Rhythm Pharmaceuticals, базирующаяся в Бостоне, Массачусетс, — биофармацевтическая компания, специализирующаяся на разработке методов лечения редких генетических заболеваний, вызывающих ожирение. До сих пор не существовало фармакологических методов лечения таких заболеваний.

Результаты двух исследований фазы III были недавно объявлены компанией Rhythm. В первом исследовании оценивали LEPR (дефицит рецептора лептина). Во втором исследовании оценивали POMC (дефицит проопиомеланокортина). Журнал Lancet Diabetes & Endocrinology опубликовал оба исследования.

Результаты показали, что восемь из десяти участников с ожирением из-за дефицита POMC и пять из одиннадцати участников с ожирением из-за дефицита LEPR потеряли около десяти процентов веса в течение одного года.

О Сетмеланотиде, Лекарстве, от Которого Это Происходит

Исследования фазы III оценивали таргетную терапию против ожирения под названием сетмеланотид. Это агонист рецептора меланокортина-4 (MC4R).

Дефицит MC4R представляет собой наиболее распространенный тип моногенного ожирения. Это тяжелое и редкое ожирение, начинающееся в раннем возрасте, проявляющееся эндокринными нарушениями и необычным аппетитом.

Важный биологический путь, который включает MC4R, регулирует потребление калорий, голод и выработку энергии. На работу пути MC4R могут влиять аномалии генов, вызывающие повышенный аппетит (гиперфагию) и раннее начало тяжелого ожирения.

Как правило, у пациентов с дефицитом MC4R наблюдается значительное ожирение, увеличение массы тела и минеральной плотности костей, аномальный линейный рост, гиперфагия в младенчестве и гиперинсулинемия, которая представляет собой заболевание, связанное с повышенным уровнем инсулина в крови.

О POMC и LEPR

Тяжелое ожирение, вызванное дефицитом POMC, начинается в раннем возрасте. Люди с POMC обычно имеют низкий уровень гормона АКТГ. Другая общая черта — бледная кожа и рыжие волосы.
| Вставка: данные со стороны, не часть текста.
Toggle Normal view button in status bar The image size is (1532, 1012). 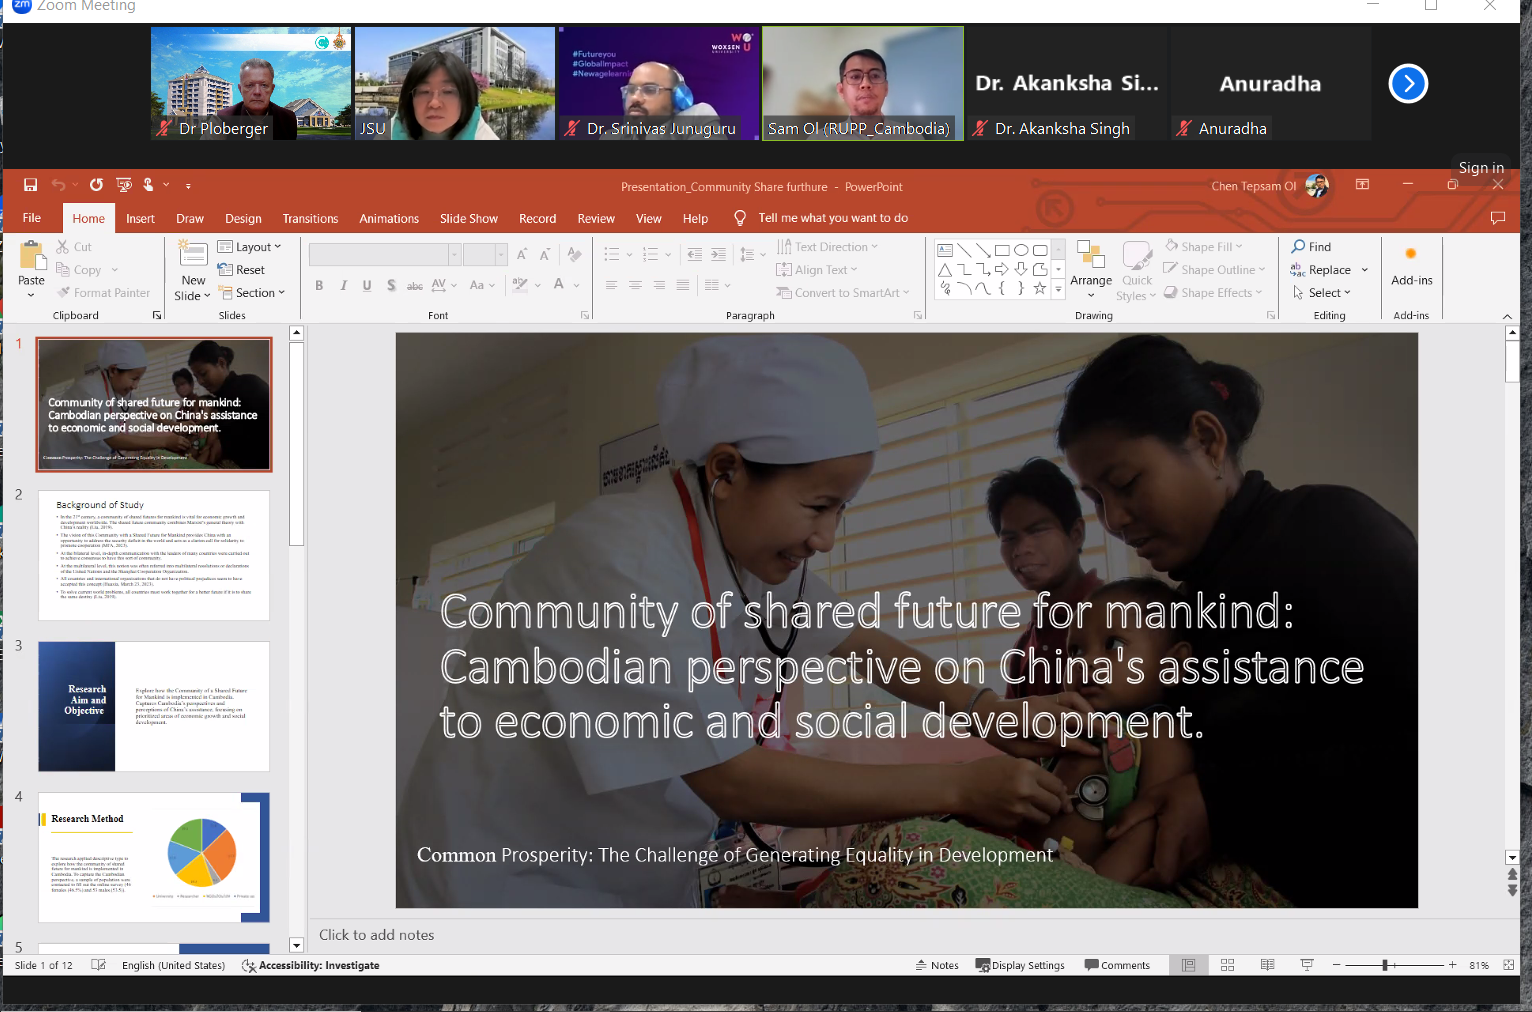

Младенцы, страдающие этим заболеванием, обычно имеют нормальный вес при рождении, но испытывают чрезмерное чувство голода. Это вызывает гиперфагию. К первому дню рождения дети значительно страдают ожирением. Они могут оставаться тучными на протяжении всей жизни.

Обратите внимание, что не было определено, подвержены ли пораженные люди диабету или сердечно-сосудистым заболеваниям.

Что касается гена LEPR, его функция заключается в предоставлении инструкций по созданию рецептора лептина, белка, который помогает организму регулировать вес.

Но рецептор лептина теряет свою способность функционировать, если происходят изменения в гене LEPR. Если это произойдет, лептин не сможет прикрепиться к рецептору, и мозг не получит «полный» сигнал.

Компания Rhythm и FDA

Новая заявка компании Rhythm на сетмеланотид была принята FDA в начале 2020 года для лечения ожирения, вызванного дефицитом LEPR и POMC. FDA также предоставило лекарству обозначение «Прорывная Терапия», что позволяет ускорить его разработку и пересмотр.

И EMA, и FDA предоставили сетмеланотидный орфанный препарат для лечения ожирения с недостаточностью LEPR и POMC. Обозначения «Орфанные Лекарства» предоставляют компаниям определенные льготы в связи с разработанным ими лекарством.

Взгляд Вперед

Доктор Мюррей Стюард, директор по маркетингу компании Rhythm, подчеркнул важность проведения генетического тестирования вариантов, которые влияют на активацию MC4R и приводят к тяжелому ожирению.